For More Information:

http://blog.bdoughan.com/2010/08/creating-restful-web-service-part-45.html


The term "session bean" is misleading here. As your code shows, the RESTful endpoint is supposed to be stateless. There is no session kept.
So, JAX-RS is more XML friendly based on your asnwer that JSON conversion is only available with GlassFish server? Thanks
Could anyone comment on difference with Springboot? Why use one over the other? Thanks
f
fury.slay

REST is an architecture, which inherently uses servlets.

No, it is not. REST is an architecture style which can be implemented using servlets, but does not inherently use them, nor inherently have anything to do with Java.

JAX-RS is a JSR Specification defining a Java API for RESTful Web Services.

Jersey is a specific implementation of JAX-RS.

As to whether to use Jersey or try to be compliant to the JAX-RS specification, that's sort of up to you. If it makes your work easier, great! If not no one's forcing you.

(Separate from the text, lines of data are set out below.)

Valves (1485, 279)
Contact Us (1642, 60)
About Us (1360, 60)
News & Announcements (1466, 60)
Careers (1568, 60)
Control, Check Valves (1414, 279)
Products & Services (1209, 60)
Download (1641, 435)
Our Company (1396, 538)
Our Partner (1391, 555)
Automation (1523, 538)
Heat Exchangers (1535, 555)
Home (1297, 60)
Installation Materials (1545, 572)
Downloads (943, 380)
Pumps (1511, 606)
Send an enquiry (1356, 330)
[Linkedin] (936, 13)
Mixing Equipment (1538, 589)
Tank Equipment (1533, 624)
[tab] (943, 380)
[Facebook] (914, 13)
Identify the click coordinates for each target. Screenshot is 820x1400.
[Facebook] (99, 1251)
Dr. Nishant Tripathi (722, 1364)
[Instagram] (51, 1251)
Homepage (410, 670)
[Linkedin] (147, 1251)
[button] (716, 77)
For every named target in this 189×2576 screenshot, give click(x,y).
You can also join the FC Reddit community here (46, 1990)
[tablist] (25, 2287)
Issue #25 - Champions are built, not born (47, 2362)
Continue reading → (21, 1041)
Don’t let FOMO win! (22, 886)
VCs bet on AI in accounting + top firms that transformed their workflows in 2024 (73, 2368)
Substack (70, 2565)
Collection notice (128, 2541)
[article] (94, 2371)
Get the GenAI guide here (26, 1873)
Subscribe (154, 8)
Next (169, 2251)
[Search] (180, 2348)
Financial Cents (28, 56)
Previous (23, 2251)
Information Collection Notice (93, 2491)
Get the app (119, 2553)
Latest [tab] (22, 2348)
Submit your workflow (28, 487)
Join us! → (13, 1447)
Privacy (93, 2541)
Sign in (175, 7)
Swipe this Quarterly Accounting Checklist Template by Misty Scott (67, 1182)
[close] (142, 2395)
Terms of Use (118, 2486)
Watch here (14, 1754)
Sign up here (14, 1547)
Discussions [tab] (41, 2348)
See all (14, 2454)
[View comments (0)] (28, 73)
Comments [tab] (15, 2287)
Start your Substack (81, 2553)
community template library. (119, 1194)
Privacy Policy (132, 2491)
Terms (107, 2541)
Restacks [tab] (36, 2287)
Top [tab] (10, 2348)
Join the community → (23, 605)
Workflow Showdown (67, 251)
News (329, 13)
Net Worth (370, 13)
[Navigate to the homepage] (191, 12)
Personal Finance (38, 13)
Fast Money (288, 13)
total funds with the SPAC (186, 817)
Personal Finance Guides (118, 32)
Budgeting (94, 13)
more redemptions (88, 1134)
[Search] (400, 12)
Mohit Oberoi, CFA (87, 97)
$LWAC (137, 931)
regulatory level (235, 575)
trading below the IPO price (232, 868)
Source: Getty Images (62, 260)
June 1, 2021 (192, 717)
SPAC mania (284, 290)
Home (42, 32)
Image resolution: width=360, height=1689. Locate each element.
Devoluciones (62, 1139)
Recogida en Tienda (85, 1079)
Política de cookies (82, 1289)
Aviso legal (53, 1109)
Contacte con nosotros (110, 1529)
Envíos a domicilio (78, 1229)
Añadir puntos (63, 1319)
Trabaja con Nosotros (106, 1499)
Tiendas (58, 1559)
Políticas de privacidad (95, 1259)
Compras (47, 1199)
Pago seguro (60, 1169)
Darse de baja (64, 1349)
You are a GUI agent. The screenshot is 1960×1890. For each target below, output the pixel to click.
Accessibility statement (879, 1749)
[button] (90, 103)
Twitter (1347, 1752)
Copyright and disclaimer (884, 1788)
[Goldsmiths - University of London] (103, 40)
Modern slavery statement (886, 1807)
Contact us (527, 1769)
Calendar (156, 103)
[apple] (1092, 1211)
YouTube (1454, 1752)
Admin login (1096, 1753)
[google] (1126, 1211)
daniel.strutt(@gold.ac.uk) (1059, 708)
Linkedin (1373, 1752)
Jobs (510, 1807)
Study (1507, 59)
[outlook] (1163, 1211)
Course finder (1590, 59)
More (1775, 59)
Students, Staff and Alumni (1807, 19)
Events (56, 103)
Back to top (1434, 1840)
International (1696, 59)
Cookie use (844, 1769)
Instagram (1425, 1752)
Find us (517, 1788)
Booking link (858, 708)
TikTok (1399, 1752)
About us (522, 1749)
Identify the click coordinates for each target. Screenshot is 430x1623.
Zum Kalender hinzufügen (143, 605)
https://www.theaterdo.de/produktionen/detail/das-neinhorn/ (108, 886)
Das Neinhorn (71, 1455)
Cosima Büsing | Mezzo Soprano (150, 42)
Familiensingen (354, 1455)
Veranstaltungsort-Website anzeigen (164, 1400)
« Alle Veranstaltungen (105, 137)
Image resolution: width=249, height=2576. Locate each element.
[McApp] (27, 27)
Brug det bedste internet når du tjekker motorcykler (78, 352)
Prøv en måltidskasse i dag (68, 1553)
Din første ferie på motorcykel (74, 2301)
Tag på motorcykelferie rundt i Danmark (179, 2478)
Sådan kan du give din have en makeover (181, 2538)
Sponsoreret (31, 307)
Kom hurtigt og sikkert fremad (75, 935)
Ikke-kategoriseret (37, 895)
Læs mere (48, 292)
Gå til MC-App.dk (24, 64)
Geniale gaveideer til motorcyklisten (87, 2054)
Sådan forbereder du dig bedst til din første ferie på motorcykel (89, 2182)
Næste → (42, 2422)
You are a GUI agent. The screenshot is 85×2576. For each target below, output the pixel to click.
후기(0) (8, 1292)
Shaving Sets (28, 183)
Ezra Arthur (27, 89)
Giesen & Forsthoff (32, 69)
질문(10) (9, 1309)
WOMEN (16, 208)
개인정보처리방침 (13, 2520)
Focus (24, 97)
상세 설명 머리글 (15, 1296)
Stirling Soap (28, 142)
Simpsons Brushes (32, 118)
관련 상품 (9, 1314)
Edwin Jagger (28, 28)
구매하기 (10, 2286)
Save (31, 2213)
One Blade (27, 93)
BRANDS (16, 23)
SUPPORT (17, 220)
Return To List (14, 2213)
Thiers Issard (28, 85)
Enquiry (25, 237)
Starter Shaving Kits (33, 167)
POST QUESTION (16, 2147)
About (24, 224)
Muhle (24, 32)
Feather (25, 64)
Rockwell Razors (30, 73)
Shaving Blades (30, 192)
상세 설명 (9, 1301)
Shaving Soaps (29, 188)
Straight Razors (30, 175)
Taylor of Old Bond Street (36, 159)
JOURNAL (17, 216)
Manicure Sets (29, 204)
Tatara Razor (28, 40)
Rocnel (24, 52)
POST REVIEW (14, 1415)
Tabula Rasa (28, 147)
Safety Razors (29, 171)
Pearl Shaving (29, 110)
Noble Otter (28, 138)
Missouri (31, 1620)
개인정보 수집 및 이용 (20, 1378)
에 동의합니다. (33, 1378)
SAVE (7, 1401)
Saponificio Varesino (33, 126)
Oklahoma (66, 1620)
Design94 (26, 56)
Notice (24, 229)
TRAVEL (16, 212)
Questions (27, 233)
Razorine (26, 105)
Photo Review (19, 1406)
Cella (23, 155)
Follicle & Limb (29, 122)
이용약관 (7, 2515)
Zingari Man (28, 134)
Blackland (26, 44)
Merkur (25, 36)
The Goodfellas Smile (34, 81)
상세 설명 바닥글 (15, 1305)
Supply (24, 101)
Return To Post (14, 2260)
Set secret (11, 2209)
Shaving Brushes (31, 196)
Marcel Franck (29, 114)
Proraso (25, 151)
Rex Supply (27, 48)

+1 Additional note: using JAX-RS is almost guaranteed to be far easier than rolling your own ReSTful implementation using servlets. That's the whole point of it.
@Ryan, Don : That's the entire purpose of this question - Do we need Jersey only to ease the above mentioned activities. And I know what is JAX-RS, I just want to know why are Java people offering a seperate API for this...PHP didnt offer any and still they are doing good it seems.
@WinOrWin: We could do everything in assembly, too, so why use Java? All I can say is write a ReSTful API both ways, and decide which you'd like to do over and over.